The top vulnerabilities discovered in C++ code analyzed by Veracode's service in 2022, for example, included error handling, buffer overflows and buffer management errors—the latter two issues both falling into the category of memory safety, according to Veracode's annual State of Software Security Report. Meanwhile, Java and Python programs vetted by Veracode did not see memory management issues at all.
Not the end of vulnerabilities
Yet, software written in those languages still suffered from significant vulnerabilities—just of different types. Injection attacks, code quality, cross-site scripting and cryptographic issues were the most common weaknesses found in Java and Python programs, underscoring that adopting modern memory-safe languages will not necessarily solve the issue of vulnerabilities in general.
Source: Veracode's State of Software Security, Volume 12 report
In fact, of the 99 most searched-for vulnerabilities in 2022, memory management errors accounted for only a quarter of the issues (24%), coming in second after injection vulnerabilities, such as SQL injection and cross-site scripting, which accounted for 39%, according to cybersecurity training platform Hack The Box. Developers who failed to consider security when designing their software, a broad category dubbed "Insecure Design," accounted for 16% of the top-99 flaws.
Most vulnerabilities can't be solved with a better programming language, however.
In fact, of the dozen vulnerabilities identified by CISA as those most exploited by attackers, none—zero—are memory-safety issues. Injection vulnerabilities, path traversal and improper authentication are all represented, but memory-management issues—such as use-after-free and buffer-overflow vulnerabilities—are not. Of the most "stubborn" software weaknesses—defined as those that have remained in the top-25 list of weaknesses for the last five years—only a third are issues with memory management, according to MITRE. Untrusted input and poor design are the other two major categories, similar to what Hack The Box found.

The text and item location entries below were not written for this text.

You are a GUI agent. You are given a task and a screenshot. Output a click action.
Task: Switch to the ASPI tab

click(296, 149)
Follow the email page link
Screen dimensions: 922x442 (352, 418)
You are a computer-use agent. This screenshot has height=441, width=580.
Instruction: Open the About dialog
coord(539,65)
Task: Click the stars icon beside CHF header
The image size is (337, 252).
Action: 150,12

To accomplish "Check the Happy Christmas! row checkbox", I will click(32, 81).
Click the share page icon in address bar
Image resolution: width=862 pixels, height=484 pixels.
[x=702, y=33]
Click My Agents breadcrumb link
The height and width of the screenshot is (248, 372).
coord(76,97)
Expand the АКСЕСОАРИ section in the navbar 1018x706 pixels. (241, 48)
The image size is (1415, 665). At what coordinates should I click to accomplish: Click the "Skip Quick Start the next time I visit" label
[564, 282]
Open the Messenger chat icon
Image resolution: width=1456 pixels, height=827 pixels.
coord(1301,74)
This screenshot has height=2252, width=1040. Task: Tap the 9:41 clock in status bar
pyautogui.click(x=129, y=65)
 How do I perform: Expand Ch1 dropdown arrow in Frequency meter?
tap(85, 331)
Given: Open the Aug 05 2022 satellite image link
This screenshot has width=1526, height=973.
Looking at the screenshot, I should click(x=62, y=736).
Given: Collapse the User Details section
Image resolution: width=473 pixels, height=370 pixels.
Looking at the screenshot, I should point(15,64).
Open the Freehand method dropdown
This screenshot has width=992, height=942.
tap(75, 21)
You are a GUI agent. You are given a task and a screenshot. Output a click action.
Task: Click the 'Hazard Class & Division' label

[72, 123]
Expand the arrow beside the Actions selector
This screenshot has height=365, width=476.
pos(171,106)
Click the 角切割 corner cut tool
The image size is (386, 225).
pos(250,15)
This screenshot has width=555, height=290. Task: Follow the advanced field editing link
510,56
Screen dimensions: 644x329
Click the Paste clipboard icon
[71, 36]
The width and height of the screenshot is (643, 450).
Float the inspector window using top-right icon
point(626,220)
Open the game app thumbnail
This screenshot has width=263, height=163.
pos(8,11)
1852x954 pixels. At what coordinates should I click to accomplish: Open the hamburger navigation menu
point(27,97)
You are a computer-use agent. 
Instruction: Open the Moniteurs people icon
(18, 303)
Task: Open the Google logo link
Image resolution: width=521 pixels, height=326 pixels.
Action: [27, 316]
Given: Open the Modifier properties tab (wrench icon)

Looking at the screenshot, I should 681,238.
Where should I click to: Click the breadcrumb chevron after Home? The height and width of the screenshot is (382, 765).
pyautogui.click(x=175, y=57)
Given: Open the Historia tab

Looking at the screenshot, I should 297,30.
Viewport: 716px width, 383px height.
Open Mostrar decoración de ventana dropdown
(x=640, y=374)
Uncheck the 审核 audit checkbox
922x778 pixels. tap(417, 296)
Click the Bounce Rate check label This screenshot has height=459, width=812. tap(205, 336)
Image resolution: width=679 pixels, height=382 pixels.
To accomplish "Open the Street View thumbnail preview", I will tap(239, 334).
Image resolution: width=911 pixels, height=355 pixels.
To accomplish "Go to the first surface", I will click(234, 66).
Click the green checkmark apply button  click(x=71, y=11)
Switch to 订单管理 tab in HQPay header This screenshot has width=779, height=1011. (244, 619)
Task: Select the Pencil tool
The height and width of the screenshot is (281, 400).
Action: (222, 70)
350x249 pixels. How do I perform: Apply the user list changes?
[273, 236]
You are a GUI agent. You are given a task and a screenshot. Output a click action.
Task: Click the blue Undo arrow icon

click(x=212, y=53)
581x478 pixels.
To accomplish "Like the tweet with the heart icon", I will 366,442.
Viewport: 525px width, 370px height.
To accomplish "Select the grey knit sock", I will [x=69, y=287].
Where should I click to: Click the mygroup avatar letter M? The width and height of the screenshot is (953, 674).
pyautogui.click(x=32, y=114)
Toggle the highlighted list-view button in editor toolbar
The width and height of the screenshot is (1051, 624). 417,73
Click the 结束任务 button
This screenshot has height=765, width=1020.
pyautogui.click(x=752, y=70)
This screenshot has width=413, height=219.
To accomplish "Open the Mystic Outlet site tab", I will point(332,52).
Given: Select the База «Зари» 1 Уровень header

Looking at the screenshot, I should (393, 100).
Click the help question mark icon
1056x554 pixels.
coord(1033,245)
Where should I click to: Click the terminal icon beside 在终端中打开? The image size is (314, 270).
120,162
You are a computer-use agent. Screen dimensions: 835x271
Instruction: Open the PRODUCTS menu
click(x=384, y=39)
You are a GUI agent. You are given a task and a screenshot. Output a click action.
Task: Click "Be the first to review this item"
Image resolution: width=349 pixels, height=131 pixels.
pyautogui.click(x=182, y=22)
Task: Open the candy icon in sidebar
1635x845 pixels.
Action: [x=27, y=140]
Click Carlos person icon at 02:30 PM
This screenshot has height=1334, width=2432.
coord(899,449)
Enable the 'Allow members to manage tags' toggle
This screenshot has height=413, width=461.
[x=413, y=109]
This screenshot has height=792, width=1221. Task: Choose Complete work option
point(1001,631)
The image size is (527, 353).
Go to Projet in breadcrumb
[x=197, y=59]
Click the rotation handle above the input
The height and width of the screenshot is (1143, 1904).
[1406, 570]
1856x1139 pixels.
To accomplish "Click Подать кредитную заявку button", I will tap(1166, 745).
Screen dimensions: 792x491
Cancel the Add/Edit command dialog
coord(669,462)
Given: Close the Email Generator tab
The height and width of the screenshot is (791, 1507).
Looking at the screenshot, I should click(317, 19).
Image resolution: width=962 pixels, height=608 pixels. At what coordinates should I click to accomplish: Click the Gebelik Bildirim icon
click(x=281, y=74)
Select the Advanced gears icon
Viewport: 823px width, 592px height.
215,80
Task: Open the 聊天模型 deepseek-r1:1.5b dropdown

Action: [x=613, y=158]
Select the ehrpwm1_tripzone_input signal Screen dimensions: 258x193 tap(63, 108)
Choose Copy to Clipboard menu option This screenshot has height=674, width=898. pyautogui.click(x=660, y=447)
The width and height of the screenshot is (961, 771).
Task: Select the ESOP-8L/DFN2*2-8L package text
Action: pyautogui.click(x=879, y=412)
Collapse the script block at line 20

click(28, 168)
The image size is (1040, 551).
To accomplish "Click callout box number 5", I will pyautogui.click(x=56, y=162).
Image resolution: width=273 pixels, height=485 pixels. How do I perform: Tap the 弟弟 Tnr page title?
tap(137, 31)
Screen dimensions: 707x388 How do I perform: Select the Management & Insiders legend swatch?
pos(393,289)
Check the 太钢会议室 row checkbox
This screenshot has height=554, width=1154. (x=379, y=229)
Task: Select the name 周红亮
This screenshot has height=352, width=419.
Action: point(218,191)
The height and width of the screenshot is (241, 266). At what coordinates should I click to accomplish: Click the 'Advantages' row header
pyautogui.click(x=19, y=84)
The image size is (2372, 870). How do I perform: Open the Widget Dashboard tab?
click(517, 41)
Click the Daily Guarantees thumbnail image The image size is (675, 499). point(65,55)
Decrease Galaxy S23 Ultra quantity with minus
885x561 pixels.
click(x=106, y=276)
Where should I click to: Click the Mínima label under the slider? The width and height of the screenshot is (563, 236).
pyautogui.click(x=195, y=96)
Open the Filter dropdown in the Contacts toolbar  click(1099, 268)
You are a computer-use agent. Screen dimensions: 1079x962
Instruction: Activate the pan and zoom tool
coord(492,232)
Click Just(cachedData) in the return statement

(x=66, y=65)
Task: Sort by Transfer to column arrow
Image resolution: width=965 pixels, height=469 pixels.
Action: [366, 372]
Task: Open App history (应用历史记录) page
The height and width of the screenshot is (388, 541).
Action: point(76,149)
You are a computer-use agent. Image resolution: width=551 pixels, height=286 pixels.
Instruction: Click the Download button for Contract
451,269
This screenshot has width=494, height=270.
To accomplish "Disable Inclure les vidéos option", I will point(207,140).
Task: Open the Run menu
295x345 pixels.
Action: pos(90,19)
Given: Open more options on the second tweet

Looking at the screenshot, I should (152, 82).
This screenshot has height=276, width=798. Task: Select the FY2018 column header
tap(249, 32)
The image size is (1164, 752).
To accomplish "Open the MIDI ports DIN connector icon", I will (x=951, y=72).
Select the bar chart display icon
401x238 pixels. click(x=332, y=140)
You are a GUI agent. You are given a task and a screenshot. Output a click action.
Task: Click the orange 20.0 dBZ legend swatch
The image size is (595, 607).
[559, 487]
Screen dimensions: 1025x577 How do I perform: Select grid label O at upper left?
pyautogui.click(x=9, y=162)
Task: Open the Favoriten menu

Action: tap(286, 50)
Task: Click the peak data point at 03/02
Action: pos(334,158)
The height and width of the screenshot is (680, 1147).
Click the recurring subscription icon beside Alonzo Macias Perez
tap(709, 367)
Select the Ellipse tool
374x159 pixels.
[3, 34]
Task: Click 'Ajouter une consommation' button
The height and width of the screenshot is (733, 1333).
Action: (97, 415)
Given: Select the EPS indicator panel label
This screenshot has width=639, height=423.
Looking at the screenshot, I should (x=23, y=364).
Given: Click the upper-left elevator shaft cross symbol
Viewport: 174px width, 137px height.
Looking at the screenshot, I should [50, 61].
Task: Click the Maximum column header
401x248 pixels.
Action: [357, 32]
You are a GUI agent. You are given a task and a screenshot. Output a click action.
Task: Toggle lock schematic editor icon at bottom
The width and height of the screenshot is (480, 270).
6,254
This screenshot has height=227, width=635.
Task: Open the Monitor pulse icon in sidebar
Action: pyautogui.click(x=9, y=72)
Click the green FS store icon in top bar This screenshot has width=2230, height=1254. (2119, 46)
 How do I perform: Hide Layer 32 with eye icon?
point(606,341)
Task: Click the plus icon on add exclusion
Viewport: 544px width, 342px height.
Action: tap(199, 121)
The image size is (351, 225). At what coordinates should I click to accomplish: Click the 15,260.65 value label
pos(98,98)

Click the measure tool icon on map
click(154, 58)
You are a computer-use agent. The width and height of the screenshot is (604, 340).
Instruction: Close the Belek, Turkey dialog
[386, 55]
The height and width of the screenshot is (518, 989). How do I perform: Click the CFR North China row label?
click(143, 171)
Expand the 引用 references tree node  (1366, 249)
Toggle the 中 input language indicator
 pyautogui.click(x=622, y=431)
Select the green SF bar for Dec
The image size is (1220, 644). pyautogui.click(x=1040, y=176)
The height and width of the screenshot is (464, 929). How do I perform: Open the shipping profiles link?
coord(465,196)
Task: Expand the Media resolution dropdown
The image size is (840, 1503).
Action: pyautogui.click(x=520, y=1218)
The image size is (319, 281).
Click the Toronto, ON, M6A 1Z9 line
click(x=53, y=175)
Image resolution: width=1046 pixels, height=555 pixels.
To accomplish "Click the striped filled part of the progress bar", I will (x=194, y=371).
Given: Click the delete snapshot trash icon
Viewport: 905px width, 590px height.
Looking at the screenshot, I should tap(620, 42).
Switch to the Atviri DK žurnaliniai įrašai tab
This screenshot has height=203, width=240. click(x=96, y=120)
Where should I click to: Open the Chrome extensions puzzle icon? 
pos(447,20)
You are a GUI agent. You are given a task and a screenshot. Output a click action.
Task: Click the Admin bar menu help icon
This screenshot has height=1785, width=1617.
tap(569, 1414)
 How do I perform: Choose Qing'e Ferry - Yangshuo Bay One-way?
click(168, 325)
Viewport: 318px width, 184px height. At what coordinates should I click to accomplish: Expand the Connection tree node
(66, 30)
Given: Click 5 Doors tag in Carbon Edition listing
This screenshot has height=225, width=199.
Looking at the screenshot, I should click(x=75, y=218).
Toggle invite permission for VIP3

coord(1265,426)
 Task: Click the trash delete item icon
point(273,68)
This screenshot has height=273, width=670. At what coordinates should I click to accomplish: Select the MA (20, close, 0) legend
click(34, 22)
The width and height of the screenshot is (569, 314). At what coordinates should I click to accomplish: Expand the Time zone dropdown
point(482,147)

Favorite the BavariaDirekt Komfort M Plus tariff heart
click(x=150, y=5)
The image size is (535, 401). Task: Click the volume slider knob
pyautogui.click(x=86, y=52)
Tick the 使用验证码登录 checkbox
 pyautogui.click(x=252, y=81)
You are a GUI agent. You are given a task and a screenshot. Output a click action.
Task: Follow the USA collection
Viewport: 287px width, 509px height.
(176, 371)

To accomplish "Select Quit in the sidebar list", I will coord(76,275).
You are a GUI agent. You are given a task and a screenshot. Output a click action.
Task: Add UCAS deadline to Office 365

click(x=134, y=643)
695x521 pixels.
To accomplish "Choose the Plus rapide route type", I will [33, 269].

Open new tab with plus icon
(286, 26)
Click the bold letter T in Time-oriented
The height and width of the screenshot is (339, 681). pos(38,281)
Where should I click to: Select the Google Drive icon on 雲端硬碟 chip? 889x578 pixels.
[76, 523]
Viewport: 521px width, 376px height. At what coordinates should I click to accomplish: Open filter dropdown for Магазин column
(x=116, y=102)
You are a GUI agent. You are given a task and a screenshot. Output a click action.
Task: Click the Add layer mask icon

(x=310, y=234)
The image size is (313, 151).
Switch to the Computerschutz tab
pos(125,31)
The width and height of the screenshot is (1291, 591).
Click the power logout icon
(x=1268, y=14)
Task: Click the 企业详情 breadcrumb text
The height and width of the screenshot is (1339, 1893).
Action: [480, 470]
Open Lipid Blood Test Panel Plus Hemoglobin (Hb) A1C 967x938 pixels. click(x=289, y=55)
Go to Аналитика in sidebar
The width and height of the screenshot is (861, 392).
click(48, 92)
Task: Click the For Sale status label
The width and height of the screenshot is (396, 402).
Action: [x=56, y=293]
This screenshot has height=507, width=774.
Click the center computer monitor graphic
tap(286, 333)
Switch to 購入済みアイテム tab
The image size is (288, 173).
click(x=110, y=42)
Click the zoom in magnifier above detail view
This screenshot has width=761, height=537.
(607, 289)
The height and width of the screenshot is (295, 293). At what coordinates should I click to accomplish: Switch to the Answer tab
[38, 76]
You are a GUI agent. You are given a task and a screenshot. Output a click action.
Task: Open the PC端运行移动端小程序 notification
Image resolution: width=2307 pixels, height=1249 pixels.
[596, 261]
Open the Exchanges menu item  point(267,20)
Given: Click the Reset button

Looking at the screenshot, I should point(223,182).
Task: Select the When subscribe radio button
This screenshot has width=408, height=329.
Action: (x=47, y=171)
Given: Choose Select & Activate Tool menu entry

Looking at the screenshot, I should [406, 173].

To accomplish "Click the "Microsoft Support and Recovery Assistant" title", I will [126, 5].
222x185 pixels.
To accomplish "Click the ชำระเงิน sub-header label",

Insecure design issues and injection vulnerabilities can be tackled, but through education and scanning technologies—not necessarily in the programming language. Developers can still, for example, compile Rust with unsafe code, essentially working around all the security layers built into its compiler. Even code written entirely in safe Rust or other memory-safe languages can rely on flawed logic that leads to vulnerabilities; there is no silver bullet.
Yet, education takes time and developers are spending more than half their time on new code, improvements to old code and maintenance, according to a 2020 FOSS Contributor Survey. While 12% of their time was spent on bug reports, only 3% of their time was spent specifically on security.
For now, eliminating the two-thirds of vulnerabilities caused by memory-management issues should be a priority, because there is a clear path to that goal, the Rust Foundation's Marcey told README.
"If we can solve 70% of vulnerabilities, I think that's a great start," he said. "I think with memory safety, there's a clear line towards solving those problems through the choice of programming language."
And once memory-safety issues are exorcised from their software, developers can spend more time on finding and fixing on the other vulnerabilities that continue to haunt their code.